When I’ve been doing these short comments on Deadball Era players, I’ve almost always chosen position players. Today I want to change that and look at a pitcher. I’ve chosen Dick Rudolph.
Rudolph came out of New York City via Fordham University to a minor league career in New England and Canada. He got a cup of coffee with the Giants in 1910 and 11, did poorly, and went back to the minors. The Braves brought him to Boston in 1913. He was a “junk ball” pitcher with a good curve, but not much of a fastball. As is usual for these kinds of pitchers, he got by on location and the curve. He was 14-13 in 1913, then became the ace of the Braves staff in 1914, going 26-10. That was the year of the “Miracle Braves.” In last place in July, they came to life and rolled to a pennant, then crushed the world champion Philadelphia Athletics in four straight games in the World Series. Rudolph being the winning pitcher in both games one and four.
After that, he had two more good years going 22-19 in 1915 and 19-12 in 1916. It was his last year with a winning record. In 1918 he developed soreness in his arm. His ERA’s remained good through 1919 and part of his record is a reflection of the declining quality of the team. By 1921 he became a coach who pitched occasionally (8 games over 7 years). He did some work in the minors as an owner, then became the supervisor for the concessionaire at both the Polo Grounds and Yankee Stadium. He died in 1949.
For his career, Rudolph was 121-109 (.526 winning percentage) over 279 games (almost all starts). He had more innings pitched than hits and struck out about twice as many men as he walked. His career ERA was 2.66. Then there are the two World Series wins. His postseason ERA was 0.50 wth 15 strikeouts in 18 innings. He also went 2 for 6 as a hitter and scored a run in the Series.

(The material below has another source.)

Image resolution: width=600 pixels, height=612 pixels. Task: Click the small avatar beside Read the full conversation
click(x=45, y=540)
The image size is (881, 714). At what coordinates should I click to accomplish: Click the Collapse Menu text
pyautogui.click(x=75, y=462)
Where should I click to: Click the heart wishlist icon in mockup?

Rudolph is a good example of a fairly common type of pitcher. They go back all the way to the beginning of the Major Leagues and continue today. It’s the pitcher who has a short, but productive, few years then sees his career collapse for whatever reason, usually an injury. This type still flourishes today, note Mark Prior as an example. Rudolph is one of those that managed to parlay his short period of excellence into a championship.